Carapace of the crab Latheticocarcinus punctatus from a Cretaceous seep of South Dakota. Source: Klompmaker et al. (2022, fig. 5.9h).
Carapace of the crab Latheticocarcinus punctatus from a Cretaceous seep of South Dakota. Source: Klompmaker et al. (2022, fig. 5.9h).

Cold seeps are spots in the oceans where fluids such as methane and hydrogen sulfide escape from the bottom of the ocean into the water column. Such places harbor bacteria that extract energy from these gases with or without living in symbiosis with invertebrates such as clams and tubeworms.Fishes, snails, octopuses, and crustaceans are also common in or around these oases of life in shallow and deeper parts of the ocean. Cold seeps and their associated fauna have also been discovered in the fossil record.

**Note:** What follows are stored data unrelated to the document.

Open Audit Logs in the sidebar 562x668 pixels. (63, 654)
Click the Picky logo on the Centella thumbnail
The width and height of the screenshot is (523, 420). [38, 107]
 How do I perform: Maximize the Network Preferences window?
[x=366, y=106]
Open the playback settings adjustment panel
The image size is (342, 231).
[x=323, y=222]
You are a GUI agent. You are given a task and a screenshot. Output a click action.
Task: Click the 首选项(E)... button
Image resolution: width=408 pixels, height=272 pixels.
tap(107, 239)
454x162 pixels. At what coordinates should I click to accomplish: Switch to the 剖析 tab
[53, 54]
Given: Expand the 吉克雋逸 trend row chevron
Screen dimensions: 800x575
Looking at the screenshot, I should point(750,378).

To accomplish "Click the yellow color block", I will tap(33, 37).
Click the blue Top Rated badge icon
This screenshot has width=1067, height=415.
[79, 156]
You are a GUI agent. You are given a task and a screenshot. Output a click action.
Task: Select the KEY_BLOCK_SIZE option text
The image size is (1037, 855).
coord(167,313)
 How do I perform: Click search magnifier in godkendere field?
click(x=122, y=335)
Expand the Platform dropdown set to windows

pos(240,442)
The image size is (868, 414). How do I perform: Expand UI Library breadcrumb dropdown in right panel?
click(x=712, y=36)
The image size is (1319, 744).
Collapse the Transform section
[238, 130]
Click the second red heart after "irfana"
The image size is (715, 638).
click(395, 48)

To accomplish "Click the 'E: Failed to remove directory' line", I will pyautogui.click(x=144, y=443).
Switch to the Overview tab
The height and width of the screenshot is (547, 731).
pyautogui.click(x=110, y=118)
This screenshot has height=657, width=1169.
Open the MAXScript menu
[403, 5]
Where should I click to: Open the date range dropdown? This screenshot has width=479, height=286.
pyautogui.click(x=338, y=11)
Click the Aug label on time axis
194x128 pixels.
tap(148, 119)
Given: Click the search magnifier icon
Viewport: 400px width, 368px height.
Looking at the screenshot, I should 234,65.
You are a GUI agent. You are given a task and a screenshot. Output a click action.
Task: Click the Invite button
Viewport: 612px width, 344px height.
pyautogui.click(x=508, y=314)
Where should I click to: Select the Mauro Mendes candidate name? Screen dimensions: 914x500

In a recently published book chapter, Dr. Adiel Klompmaker (The University of Alabama Museums’ Curator of Paleontology) and colleagues provide the first synthesis of crustaceans in ancient cold seeps. They show that crustaceans have been found on each continent in marine rocks representing ancient seeps. Ostracods (seed shrimp) and barnacles are known from body fossils (carapaces and shell plates) alone. Conversely, decapod crustaceans are represented by two types of fossils: body fossils such as claws and carapaces attributed primarily to true crabs and ghost shrimps and their traces such as coprolites, repair scars in the shells of molluscan prey, and burrows. The last ~150 million years saw a remarkable rise in the number of localities with and occurrences of seep crustaceans, mostly caused by the diversification of decapods in a variety of environments including seeps. Although considerable progress was made over the last 30 years, the relatively unexplored fossil record of seep crustaceans provides ample opportunities for further taxonomic, macroevolutionary, and paleoecological research.

The article is freely accessible on this webpage, and a higher resolution version can be obtained by contacting Dr. Klompmaker. This research is related to previous research summarized here and ongoing research.

Reference

Klompmaker, A.A., Nyborg, T., Brezina, J., & Ando, Y. (2022). Crustaceans in cold seep ecosystems: fossil record, geographic distribution, taxonomic composition, and biology. In: Kaim, A., Cochran, J.K., & Landman, N.H. (eds.), Ancient Hydrocarbon Seeps. Topics in Geobiology 53, 123-200. Springer, Cham.